SPP holds a different frame than those firms. Their answer is workflow monitoring and audit trails. The durable answer stays at the architecture layer: a deliberately chosen value metric plus contract guardrails. Monitoring a badly chosen metric more closely does not fix the metric.

Billing consolidation as a symptom of the same fight

The consolidation of usage-billing infrastructure documented in the billing consolidation analysis reads through the same lens. As metering and billing platforms consolidate, the strategic question was never which platform runs the meter. The question is who controls what the meter measures.

A vendor that owns the meter definition owns the risk allocation. A buyer who accepts the vendor’s meter definition without scrutiny has accepted a cost-risk transfer without negotiating it.

The forward-looking read: a dated, checkable claim

As of mid-2026, SPP’s read is this: cost-control architecture will become a standard line item on enterprise AI vendor scorecards before the end of 2027. By that we mean buyers will routinely require documented enforcement delay, liability caps, and audit-trail access as procurement conditions, not as negotiated exceptions.

The second claim: outcome-based and resolution-based value metrics will move from early-adopter positioning to table-stakes expectation among customer-facing AI-agent vendors within the same window. Vendors still pricing on raw consumption or credits in those categories by late 2027 will face the same buyer-side resistance and governance overhead visible in the FinOps data today, at larger scale.

These are SPP’s read as of 2026, not established market consensus.

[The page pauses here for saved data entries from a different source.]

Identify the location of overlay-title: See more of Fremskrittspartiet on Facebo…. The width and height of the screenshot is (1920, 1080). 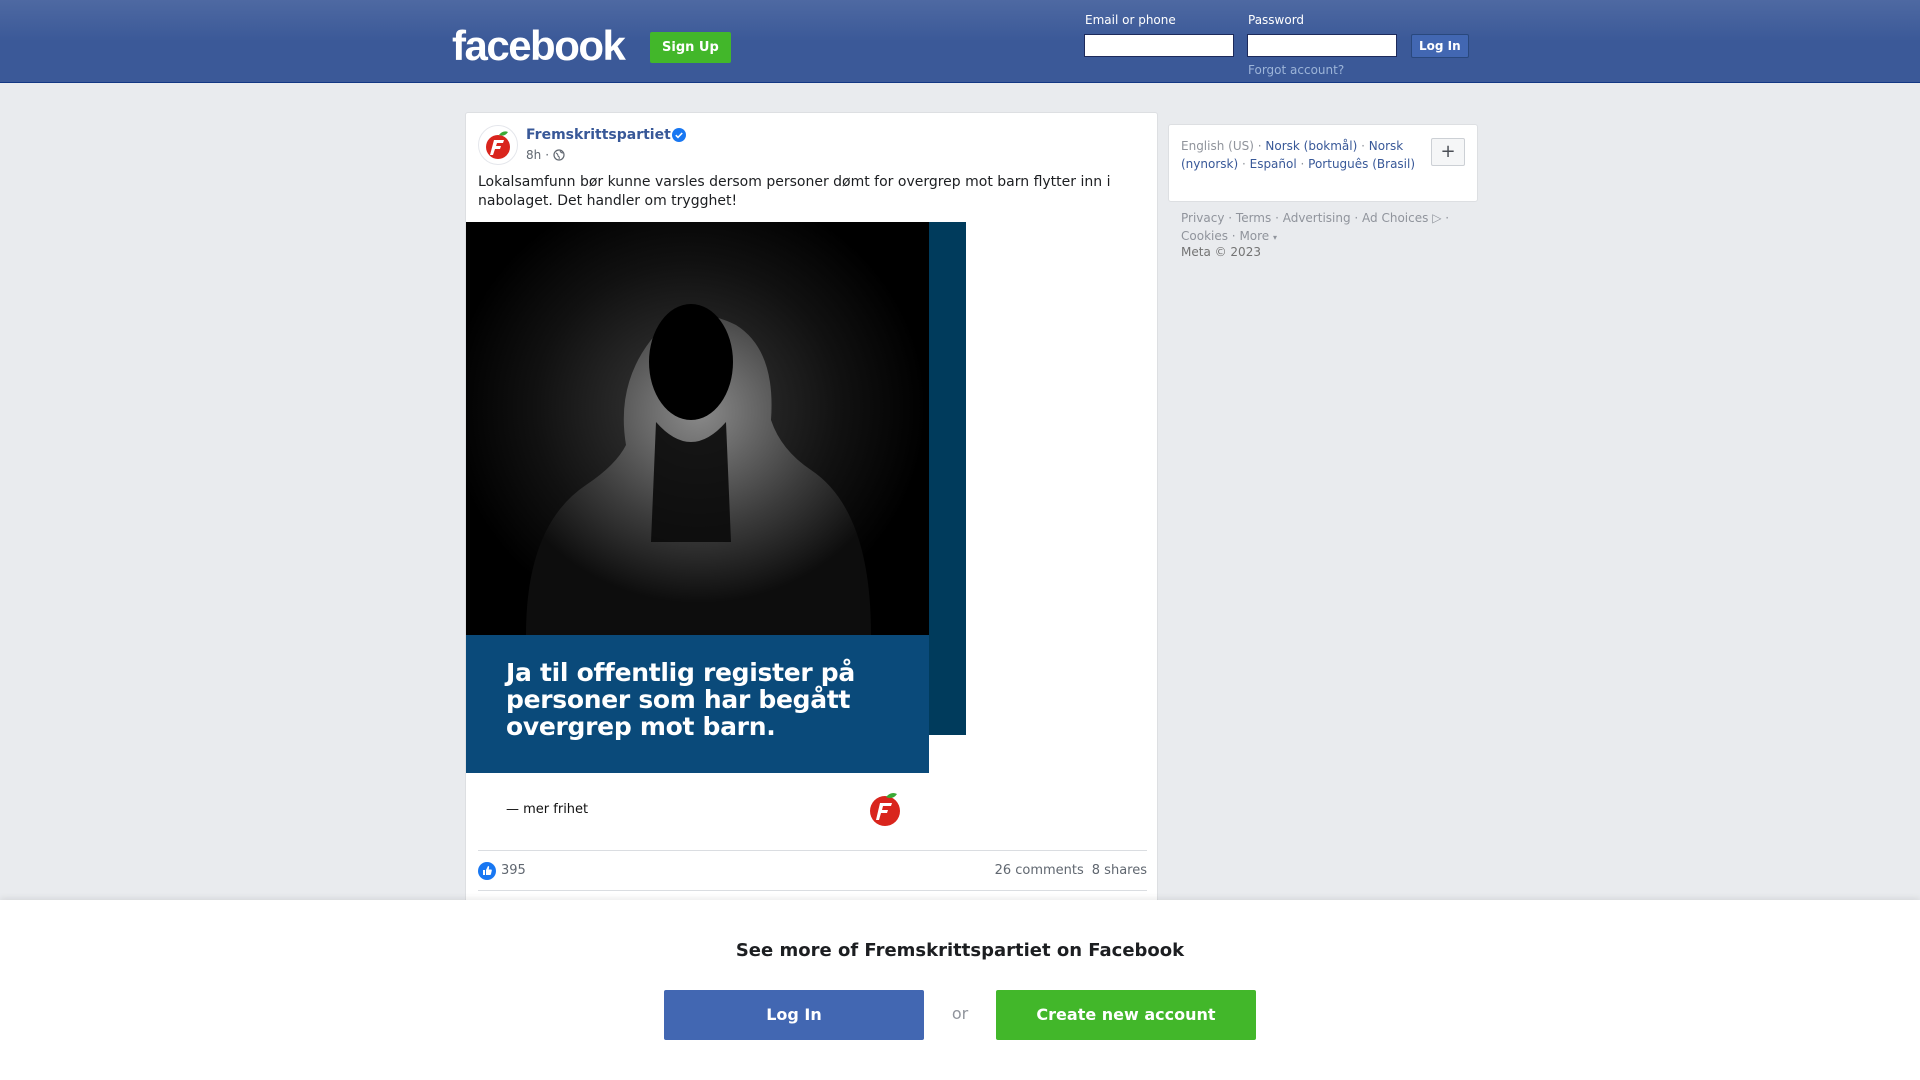
(960, 950).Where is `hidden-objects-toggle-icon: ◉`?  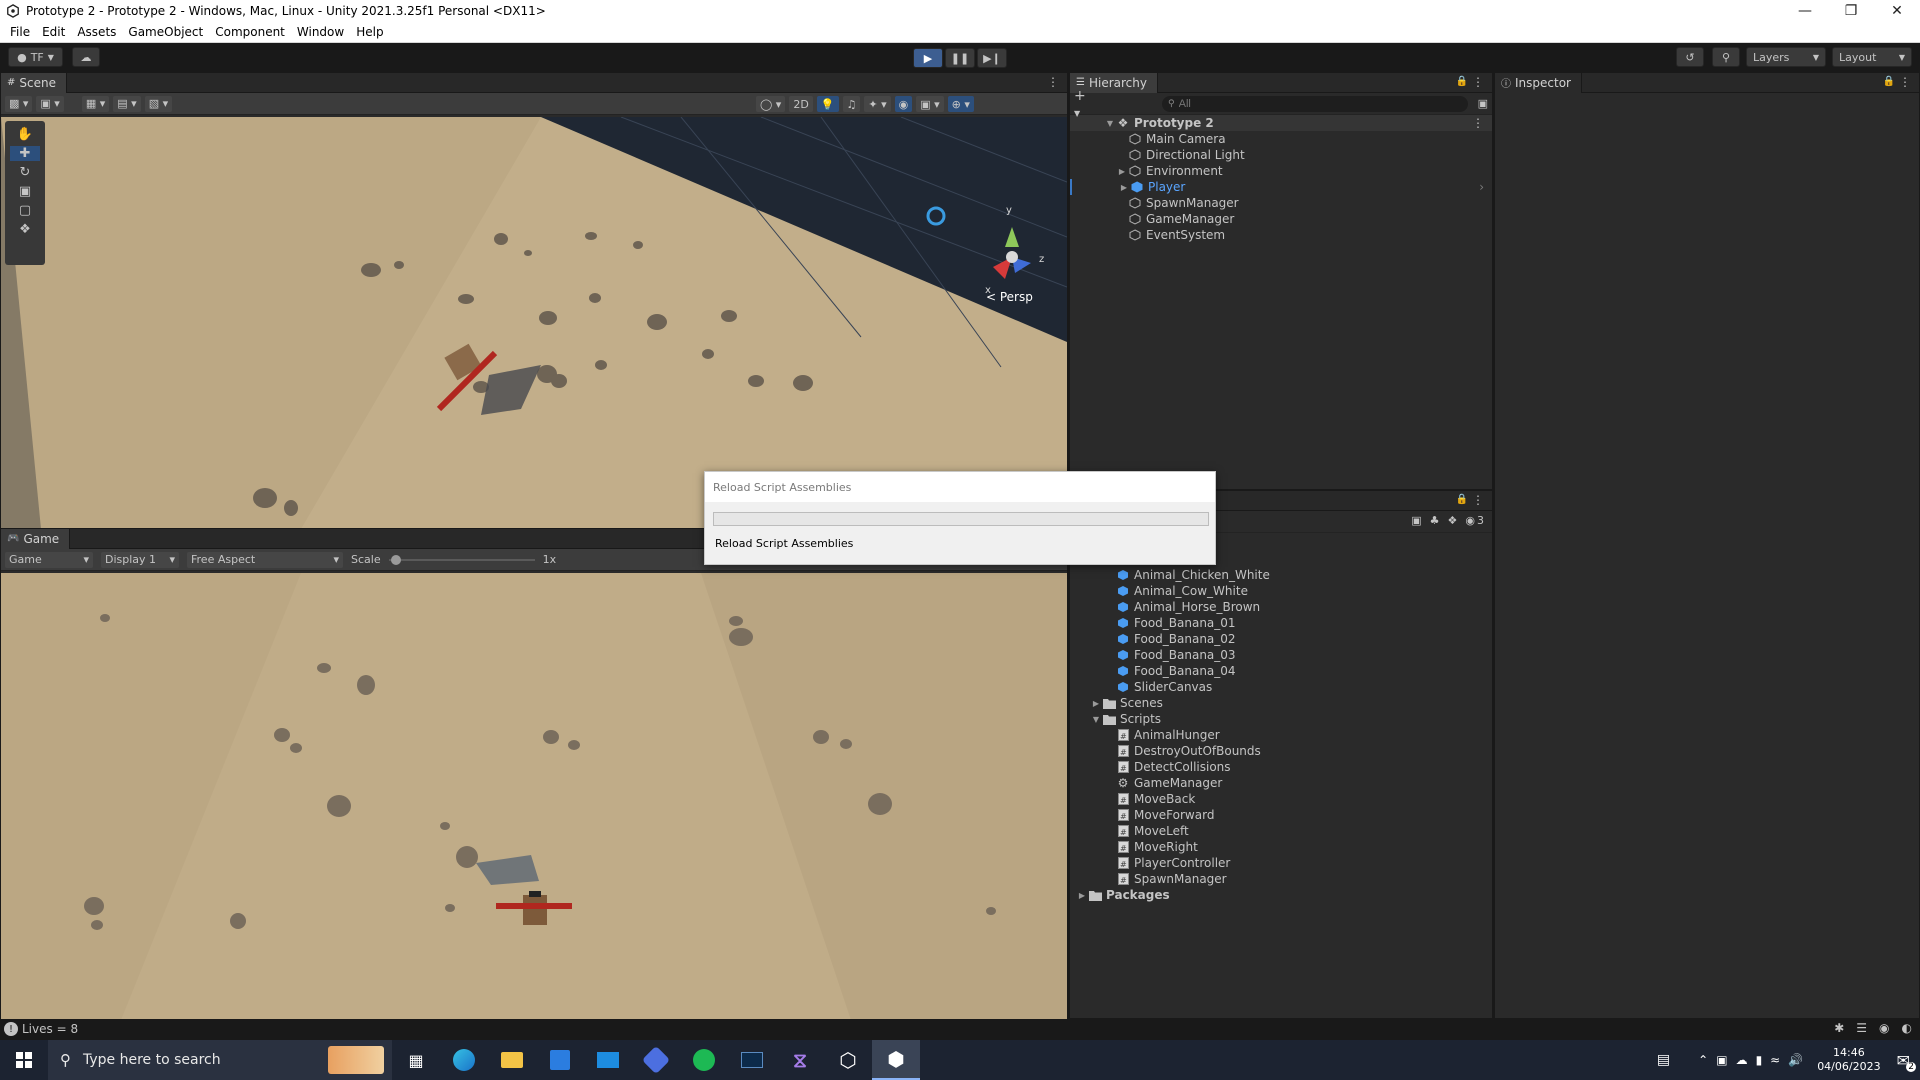
hidden-objects-toggle-icon: ◉ is located at coordinates (904, 104).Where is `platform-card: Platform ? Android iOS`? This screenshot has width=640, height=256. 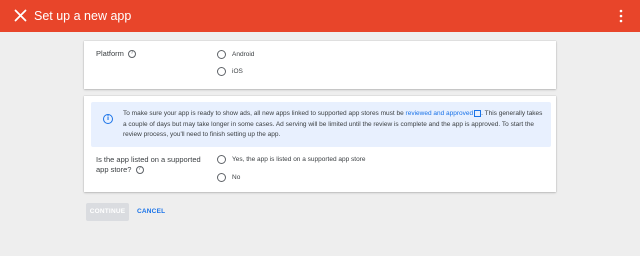 platform-card: Platform ? Android iOS is located at coordinates (320, 65). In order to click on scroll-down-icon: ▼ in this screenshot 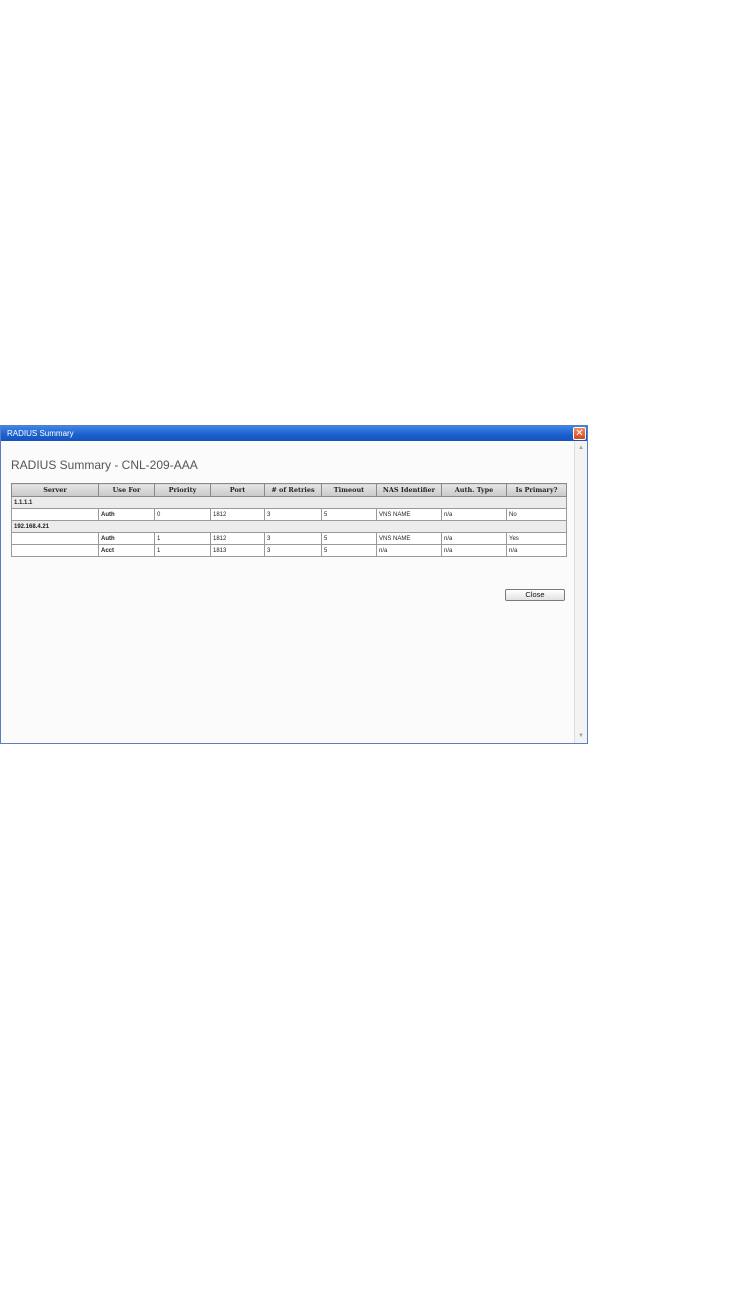, I will do `click(581, 736)`.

The same discipline that generated the 2021 observation will revisit these in 2027 and say plainly whether they held.


The bridge to Continuous Monetization

A single correct diagnosis across five years is a useful credibility signal. An operating discipline that keeps re-asking the same diagnostic question, on the cadence the product changes, is what protects a company from the next version of the same mistake.

The value metric question doesn’t resolve once. It resurfaces when the product changes, when buyer usage patterns shift, and when the cost structure underneath the model moves. For most AI-adjacent products in 2026, all three of those conditions are moving at once and on an accelerating schedule.

Continuous Monetization is the discipline we built for exactly that condition, delivered through LevelSetter. Pricing architecture is treated like product development, with every decision a hypothesis vetted against real transaction behavior rather than a one-time bet. The cadence isn’t quarterly or annual. It matches the cadence at which the product itself ships.

The 2021 piece asked a diagnostic question at a moment when the market wasn’t asking it. The discipline is to never stop asking it.